━━ Text section ━━

A Practical Guide for Compliance with the QFC Stay Rules
22 April 2019
By DANIEL D’COSTA
In 2017, the Board of Governors of the Federal Reserve System (FRB) , the Federal Deposit Insurance Corporation (FDIC) , and the Office of the Comptroller of the Currency (OCC) each issued final regulations, commonly referred to as the “QFC Stay Rules ,” requiring contractual recognition of stays under Title II of the Dodd-Frank Act and the Federal Deposit Insurance Act. The QFC Stay Rules are designed to improve the resolvability and resilience of U.S. global systemically important banking organizations (G-SIBs) and the U.S. operations of foreign G-SIBs by mitigating the risk of destabilizing closeouts of qualified financial contracts (QFCs). In sum, these regulations require covered financial institutions to ensure their counterparties and the counterparties of their affiliates are temporarily stayed from exercising default rights and other remedies if certain of their affiliates enter proceedings under the U.S. Bankruptcy Code.
Scope of Covered Entities: Determining Which Entities are Covered by the Rules
The ISDA U.S. Resolution Stay Protocol is based on the ISDA 2015 Universal Resolution Stay Protocol, with certain changes and amendments to facilitate adherence by a broader range of market participants, including the buy-side. QFCs can include certain swap agreements, repurchase agreements, securities lending agreements, forward contracts, commodities contracts, and many other types of commonly used financial contracts. Between the Fed, FDIC and OCC QFC Stay Rules, all U.S. G-SIBs and their subsidiaries and all U.S. operations of non-U.S. G-SIBs are subject to the QFC Stay Rules, with limited exclusions. “Covered Entities” include:
• U.S. G-SIBs: The parent holding company and each of its U.S. and non-U.S. subsidiaries.
• Non-U.S. GSIBs: Each U.S. subsidiary, U.S. branch, and U.S. agency.
• National banks and federal savings associations with more than $700 billion in assets.
• Exclusions: Certain subsidiaries held under merchant banking, DPC, and related authorities.
Having a Document Remediation Plan
Determining whether a contract falls within the definition of a QFC requires a careful analysis of several important factors including the type of contract, entity classification, jurisdiction/governing law and other relevant factors. Given the complexity and high volume of contracts that an entity has executed with numerous counterparties it is imperative to have a document remediation plan in place to help ensure for a smooth transition. The steps to create a plan are detailed below.
1. Create a Playbook: The first step in creating a remediation plan is to draft a playbook for reviewing existing documentation. This playbook will contain a step-by-step process to determine if a contract qualifies as a QFC, and if so, what information needs to be extracted from these contracts. It is important to note that the playbook should be circulated to the proper internal stakeholders for approval. The QFC stay rules will have ramifications for several different internal departments besides the legal department. For example, the limitation on close-out rights in financial contracts will impact the financial positions of the trading desk by delaying the collections/winding-up process when a contract is terminated. Another example of the impact of the QFC stay rules is the squeeze on the liquidity and flexibility of the internal treasury and collateral/operations related to the requirement the FDIC must transfer all QFCs (and related claims) of the counterparty and its affiliates to a bridge company or other third party. Furthermore, the QFC stay rules add new obligations and limitations to legal such as preventing the exercise of early termination rights which increases the overall risk classification of a given contract and counterparty. Therefore, having proper review and approval from all relevant internal stakeholders is vital.

━━━
━━ Stored data ━━

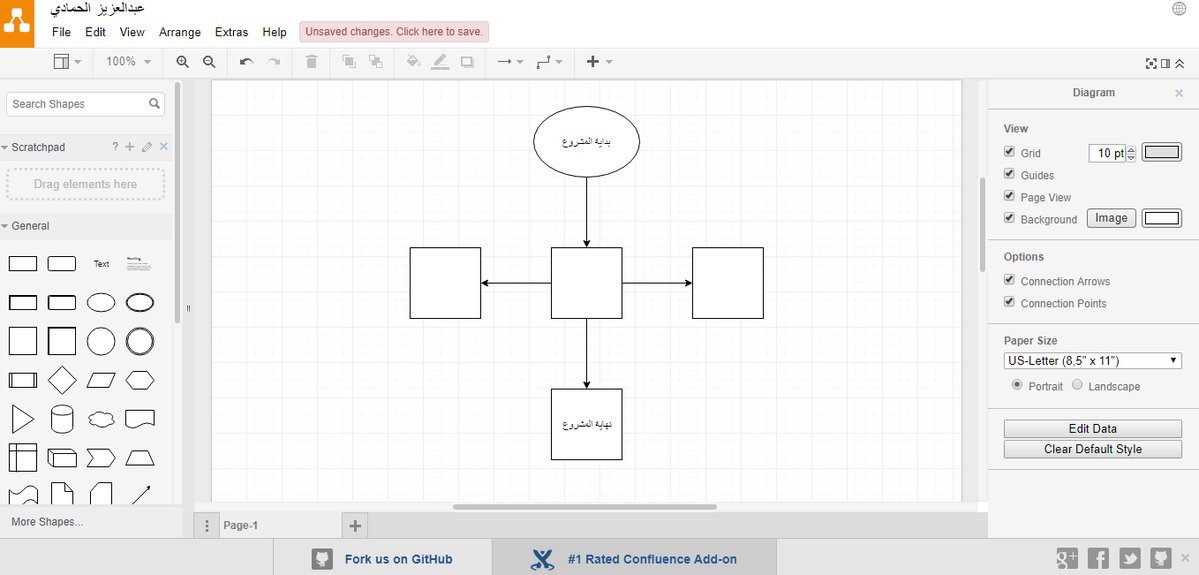Pick the cylinder shape in shapes panel
The height and width of the screenshot is (575, 1199).
[62, 419]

━━━

* [Aim A]
Write out the part of the QFC Stay Rules guide running from "Having a Document" up to and including "are detailed below.", word for word.
* [Aim B]
Carry the QFC Stay Rules guide forward from the point where it stops.

* [Task output A]
Having a Document Remediation Plan
Determining whether a contract falls within the definition of a QFC requires a careful analysis of several important factors including the type of contract, entity classification, jurisdiction/governing law and other relevant factors. Given the complexity and high volume of contracts that an entity has executed with numerous counterparties it is imperative to have a document remediation plan in place to help ensure for a smooth transition. The steps to create a plan are detailed below.

* [Task output B]
2. Training: The next step would be to train staff members to follow the approved steps in the playbook when reviewing documentation. Project managers should be assigned to help train staff members and address any blocking points that may require internal escalation.
3. Technology: One can only imagine the volume of contracts that may need to be reviewed for regulatory compliance. Several institutions have opted to either create an internal legal software tool or utilize a third-party service provider to help aide in narrowing the scope of contracts that need to be reviewed. Legal software tools have advanced to not only identify which contracts are relevant but can also automatically extract the relevant information (e.g., contact information, governing law, entity type, etc.) from documents and populate a data sheet for use by institution stakeholders and negotiators.
Adherence: Protocol vs. Bilateral Negotiation
After determining which contracts qualify as QFCs and extracting all the relevant information from these contracts, we are now ready to reach out to the counterparties to complete protocol adherence. The QFC Stay Rules allow parties to conform covered QFCs to the rules either by amending each QFC bilaterally to comply with the rules’ contractual requirements and restrictions or through an adherence letter via the ISDA Protocol. The preferred method of compliance by most market participants is adherence via the ISDA Protocol. However, as we have seen from past Dodd-Frank protocol adherence initiatives, more and more counterparties prefer to adhere to the protocol bilaterally. Therefore, it is important to train staff members to be able to facilitate protocol adherence by using all available online platforms while also being able to negotiate terms bilaterally. When distributing the counterparty responsibilities to staff members, it is important to be mindful of how many bilateral negotiations are assigned to each staff member. Bilateral negotiations can take weeks to complete, whereas, protocol adherence can typically be completed within a few days.
The QFC Stay Rules provide for a phased-in compliance period based on counterparty type.
• 1st Wave. Covered entities will have to conform covered QFCs with other covered entities by January 1, 2019.
• 2nd Wave. Covered entities will have to conform covered QFCs with financial counterparties other than small financial institutions as defined in the rules by July 1, 2019.
• 3rd Wave. Covered entities will have to conform covered QFCs with all other counterparties, including general corporate counterparties, small financial institutions, central banks and sovereign entities, by January 1, 2020.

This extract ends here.